In a recent work (Book X), I argued that currently existing sexual species can flourish, and that their flourishing is the basis of their intrinsic value. In that work, I appealed to the Hennigian Species Concept (HSC) along with the Species-as-Individuals (S-A-I) hypothesis in understanding what species are, for understanding what species are will help us to understand how they could flourish. Under the HSC, species are reproductively isolated populations or metapopulations. When they speciate, they create two new daughter taxa, and this process thereby renders the parent species dissolved. So, species persist until they dissolve or go extinct.
In that work, I mentioned the problem of hybridization, which is a great example of how lineages can supposedly converge on one another. I dismissed the problem of hybridization by arguing in the following way: Suppose that two sexual “species” hybridize such that the organisms of such “species” sexually produce a new sexual species (whose organisms are fertile) that happens to be reproductively isolated from the two parental “species.” This would presumably be speciation not based on a split in lineages, but based on a convergence among lineages to form a new species. In other words, what would appear to occur here is reticulation in the phylogenetic species tree rather than divergence, thus appearing to violate the logic of the phylogenetic species tree. Those who write on this kind of speciation tend to assume that the two “species” are truly of different species. But if we do not view the two parental populations as of different species, but instead understand them to be of the same species, then there is no reticulating problem. The correct tree, on the HSC, should have these two populations in the same species lineage. Why is this the case? The two populations, in hybridizing and producing organisms that are fertile, are not reproductively isolated. They cannot logically be reproductively isolated if they have been able to hybridize and produce organisms that are fertile.

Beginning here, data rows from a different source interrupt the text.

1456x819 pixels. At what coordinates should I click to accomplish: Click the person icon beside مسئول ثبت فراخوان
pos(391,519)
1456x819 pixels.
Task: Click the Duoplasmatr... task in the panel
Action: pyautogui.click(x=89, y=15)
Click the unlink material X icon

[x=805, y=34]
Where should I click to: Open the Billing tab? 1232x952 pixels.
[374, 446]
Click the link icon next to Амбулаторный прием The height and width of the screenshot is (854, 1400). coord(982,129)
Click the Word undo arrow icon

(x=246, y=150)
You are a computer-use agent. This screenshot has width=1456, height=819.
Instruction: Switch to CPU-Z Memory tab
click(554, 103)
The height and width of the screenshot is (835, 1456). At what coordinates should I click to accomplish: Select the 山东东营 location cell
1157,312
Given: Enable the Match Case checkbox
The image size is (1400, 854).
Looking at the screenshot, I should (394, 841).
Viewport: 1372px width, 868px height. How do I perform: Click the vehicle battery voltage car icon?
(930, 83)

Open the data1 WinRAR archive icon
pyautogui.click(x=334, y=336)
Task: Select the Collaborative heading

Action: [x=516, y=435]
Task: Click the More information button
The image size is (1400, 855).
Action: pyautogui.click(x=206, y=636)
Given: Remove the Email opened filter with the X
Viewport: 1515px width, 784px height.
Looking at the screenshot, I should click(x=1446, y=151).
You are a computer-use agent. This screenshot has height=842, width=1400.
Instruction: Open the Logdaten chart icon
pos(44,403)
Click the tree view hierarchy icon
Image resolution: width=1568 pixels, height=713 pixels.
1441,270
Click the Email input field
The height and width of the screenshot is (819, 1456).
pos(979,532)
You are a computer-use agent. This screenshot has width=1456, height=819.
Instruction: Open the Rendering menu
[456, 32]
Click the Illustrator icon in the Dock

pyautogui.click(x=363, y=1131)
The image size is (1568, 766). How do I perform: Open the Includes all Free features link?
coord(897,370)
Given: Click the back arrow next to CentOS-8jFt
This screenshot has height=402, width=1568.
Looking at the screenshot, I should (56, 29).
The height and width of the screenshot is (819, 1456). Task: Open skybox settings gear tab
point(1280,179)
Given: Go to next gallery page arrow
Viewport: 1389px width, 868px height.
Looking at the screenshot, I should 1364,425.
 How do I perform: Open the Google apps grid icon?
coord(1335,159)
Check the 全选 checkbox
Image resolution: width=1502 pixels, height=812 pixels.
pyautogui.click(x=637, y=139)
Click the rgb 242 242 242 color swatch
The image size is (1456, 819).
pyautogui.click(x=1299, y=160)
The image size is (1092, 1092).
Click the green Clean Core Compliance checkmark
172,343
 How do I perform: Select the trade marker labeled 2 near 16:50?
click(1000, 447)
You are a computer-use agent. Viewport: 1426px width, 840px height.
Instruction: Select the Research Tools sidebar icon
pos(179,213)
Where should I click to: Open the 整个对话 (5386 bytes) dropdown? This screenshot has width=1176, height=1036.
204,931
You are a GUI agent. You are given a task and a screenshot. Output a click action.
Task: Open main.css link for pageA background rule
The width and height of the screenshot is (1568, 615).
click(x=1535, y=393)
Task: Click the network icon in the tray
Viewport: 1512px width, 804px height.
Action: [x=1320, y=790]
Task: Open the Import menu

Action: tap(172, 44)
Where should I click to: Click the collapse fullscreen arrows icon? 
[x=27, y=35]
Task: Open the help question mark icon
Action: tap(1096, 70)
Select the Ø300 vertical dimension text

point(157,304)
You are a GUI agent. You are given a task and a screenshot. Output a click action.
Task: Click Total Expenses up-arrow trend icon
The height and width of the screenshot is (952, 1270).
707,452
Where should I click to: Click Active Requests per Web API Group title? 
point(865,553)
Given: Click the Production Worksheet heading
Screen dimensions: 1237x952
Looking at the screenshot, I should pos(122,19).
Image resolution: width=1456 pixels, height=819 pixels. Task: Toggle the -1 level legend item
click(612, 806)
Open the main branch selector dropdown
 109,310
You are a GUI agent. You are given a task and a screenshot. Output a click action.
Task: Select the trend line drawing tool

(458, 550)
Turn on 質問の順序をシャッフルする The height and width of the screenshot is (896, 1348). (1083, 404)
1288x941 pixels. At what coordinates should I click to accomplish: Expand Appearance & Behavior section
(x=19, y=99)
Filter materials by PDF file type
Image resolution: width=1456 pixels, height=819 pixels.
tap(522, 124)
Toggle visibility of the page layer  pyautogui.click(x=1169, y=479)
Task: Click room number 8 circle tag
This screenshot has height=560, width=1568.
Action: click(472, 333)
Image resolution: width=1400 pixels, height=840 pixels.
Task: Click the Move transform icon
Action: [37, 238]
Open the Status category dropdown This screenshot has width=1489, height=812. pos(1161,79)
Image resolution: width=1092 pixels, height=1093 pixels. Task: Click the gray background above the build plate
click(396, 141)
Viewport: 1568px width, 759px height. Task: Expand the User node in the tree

I now realize that the conjunction of the HSC and the S-A-I hypothesis in light of the hybridization problem leads to potential inconsistency. The populations mentioned above that “hybridize” cannot easily be seen as part of the same individual, prior to the “hybridization.” As David Hull argued, metapopulations that are individuals are considered as such (partly) because they occasionally exchange individual organisms. But populations that do not occasionally exchange individual organisms cannot be seen as individuals. He uses an analogy with two drops of mercury to illustrate: as long the two drops of mercury do not come together, they are not one drop. That they could be viewed as potentially of the same drop of mercury does not of course mean that they are at the time of being separate. Accordingly, it does not appear that the two populations in the above passage can be considered as part of the same species prior to the “hybridization,” assuming we accept the S-A-I hypothesis, since they are not yet exchanging organisms.
The hybridization problem is not just a problem with the conjunction of the S-A-I hypothesis and the HSC, however. The problem is deeper, for it affects the view that there is a phylogenetic tree that correctly represents the evolutionary history of speciation (or even whether there is more than one tree that could represent the evolutionary histories of speciation). Phylogenetic systematists could just deny that hybridization occurs by explaining it away, as I have attempted to do. But they may not be able to do so very easily.
This project will thus consider if it is indeed the case that true hybridization is inconsistent with phylogenetic systematics. It will also consider the narrower question for my view, whether the conjunction of the HSC and the S-A-I hypothesis is tenable, considering the hybridization problem.